# HELP!  MY PHOTOS ARE OUT OF FOCUS...AND I DON'T KNOW WHAT TO DO!



## TFPhoto (Sep 10, 2010)

I'm shooting with a D90 equipped with either a 70-200mm 2.8 or a 50mm 1.8 depending on the subject.  My images are coming out blurry EVERY SINGLE TIME.  It's driving me nuts.  I know that the focus point at 1.8-2.8 is tiny...so what f-stop should I use when doing general portraiture to get the desired blurry back ground as well as a larger focus point (when shooting groups or from a distance?  HELP!!! I want SHARP CLEAR images for my customers!!!


----------



## tirediron (Sep 10, 2010)

Please post some example images.


----------



## Fremen (Sep 10, 2010)

hmmm, what about posting some?? no?


----------



## Bitter Jeweler (Sep 10, 2010)

You have customers?


----------



## bigboi3 (Sep 10, 2010)

Your a photographer with clients and don't know what you are doing? Wow.


----------



## Derrel (Sep 10, 2010)

I'd say set the ISO to 400, and put the camera on Program mode and see if the shutter speed/aperture choices might yield better images. Without sample pictures to go by, it is difficult to know if your issue is focusing, or subject motion blur, or camera shake, or what, exactly.


----------



## SrBiscuit (Sep 10, 2010)

this oughta be fun(ny)


----------



## TFPhoto (Sep 10, 2010)

I uploaded some to my profile...not sure if I did it right.  I'm brand new to this site.  Thank you very much for your willingness to help...

*TO THE REST OF YOU JERKS:*
No, I don't have customers...but I hope to someday, when I am skilled enough.  This is a "beginners" forum....hence the "BEGINNER" question.   Why don't you go get a life...instead of sitting on your computers waiting around for someone to make fun of.  It's pathetic...but then again, this forum is probably the only place you find normal people who are willing to act like you matter.  I came here for help...not discouraging remarks.  Back off.


----------



## TFPhoto (Sep 10, 2010)

I uploaded some.  Thanks so much for the help...let me know what you think.  I'm fairly new to this.


----------



## Flash Harry (Sep 10, 2010)

Are you post processing?
Are you using a fast enough shutter speed for the lens? if not why not?
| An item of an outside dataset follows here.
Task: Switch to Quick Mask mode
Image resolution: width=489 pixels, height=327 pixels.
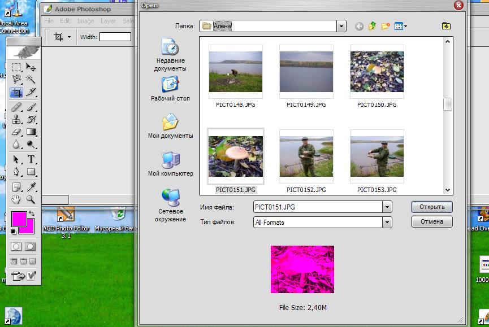Action: coord(31,247)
Close the lens down 2 stops, both of them when in use, get in close, and, if you cant then zoom the lens out, open the aperture or increase iso till you get at least 1/250 ss. H

PS. Lose the attitude, you'll get more help.


----------



## Derrel (Sep 10, 2010)

I looked at the photo of the three boys... f/2.8 at 1/1250 in bright sunlight...it looks to me like the focus is on the grass at the very bottom of the frame, leaving the boys about 2 feet behind the point of actual focus. Where is the active AF point??? Not trying to be a S-A, but do you know how to adjust the AF area in use???
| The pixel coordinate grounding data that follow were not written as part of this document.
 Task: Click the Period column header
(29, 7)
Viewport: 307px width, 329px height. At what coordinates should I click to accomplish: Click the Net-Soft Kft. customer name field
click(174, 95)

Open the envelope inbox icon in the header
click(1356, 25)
Seriously, I am thinking a return to default settings and setting the camera on Program might be a better option at this time. F/2.8 is awfully wide an aperture for "safe" portraiture...the depth of field band is just so narrow, that on a 3-person group the chances are high that one or two people will not be within the focus plane adequately well enough...
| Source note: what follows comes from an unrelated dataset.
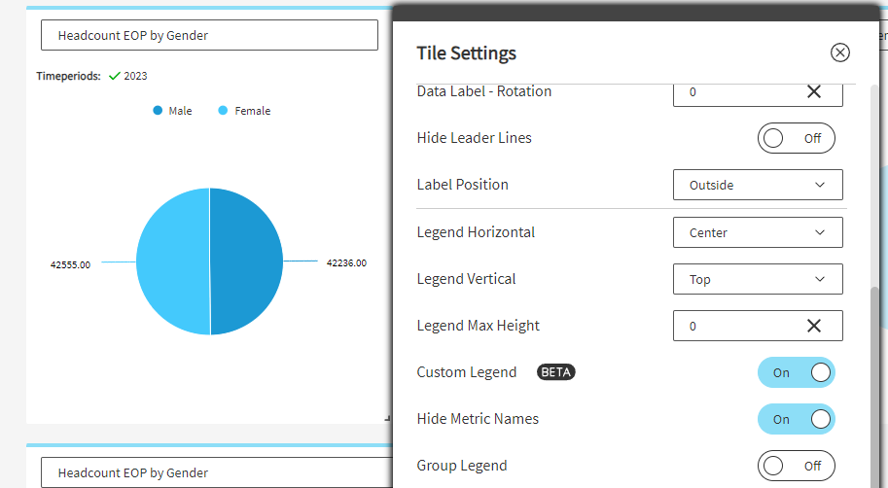This screenshot has width=888, height=488.
Task: Open the Label Position dropdown
Action: pos(757,185)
I would trade some speed for a smaller aperture, as the f/2.8 at 1/1250 setting is plenty fast a shutter speed...I'd rather move down in aperture size to f/4 at 1/640 second, or even down another click or two on the aperture...


----------



## bigboi3 (Sep 10, 2010)

I assume that the OP is talking about bokeh?  WHere the DOF is so thin that majority of the picture is OOF.  I think. lol.


----------



## Josh66 (Sep 10, 2010)

Here's his picture (the first one, with the 3 boys):
DSC_0253b - The Photo Forum Photo Gallery


----------



## bigtwinky (Sep 10, 2010)

TFPhoto said:


> *TO THE REST OF YOU JERKS:*
> No, I don't have customers...but I hope to someday, when I am skilled enough. This is a "beginners" forum....hence the "BEGINNER" question. Why don't you go get a life...instead of sitting on your computers waiting around for someone to make fun of. It's pathetic...but then again, this forum is probably the only place you find normal people who are willing to act like you matter. I came here for help...not discouraging remarks. Back off.


 
See, here is the issue. You said:



> I want SHARP CLEAR images for my customers!!!


 
But really, you dont have any customers. Its the internet, people dont have any lines to read between. Post truths, not half truths or wishes.  Also, might want to grow a thicker skin around forums, specially ones where people's opinions drive the community.  If you post a crap image, you will be told its crap.  No harm intended, as its the best way to grow.  Same as if you post asking fundamental questions and then state you have clients, people will call you on that.




As for the images, take a step back and learn the basics. You are new and are lacking in the basic knowledge of photography. Look into the book Understanding Exposure by Bryan Peterson. Great read.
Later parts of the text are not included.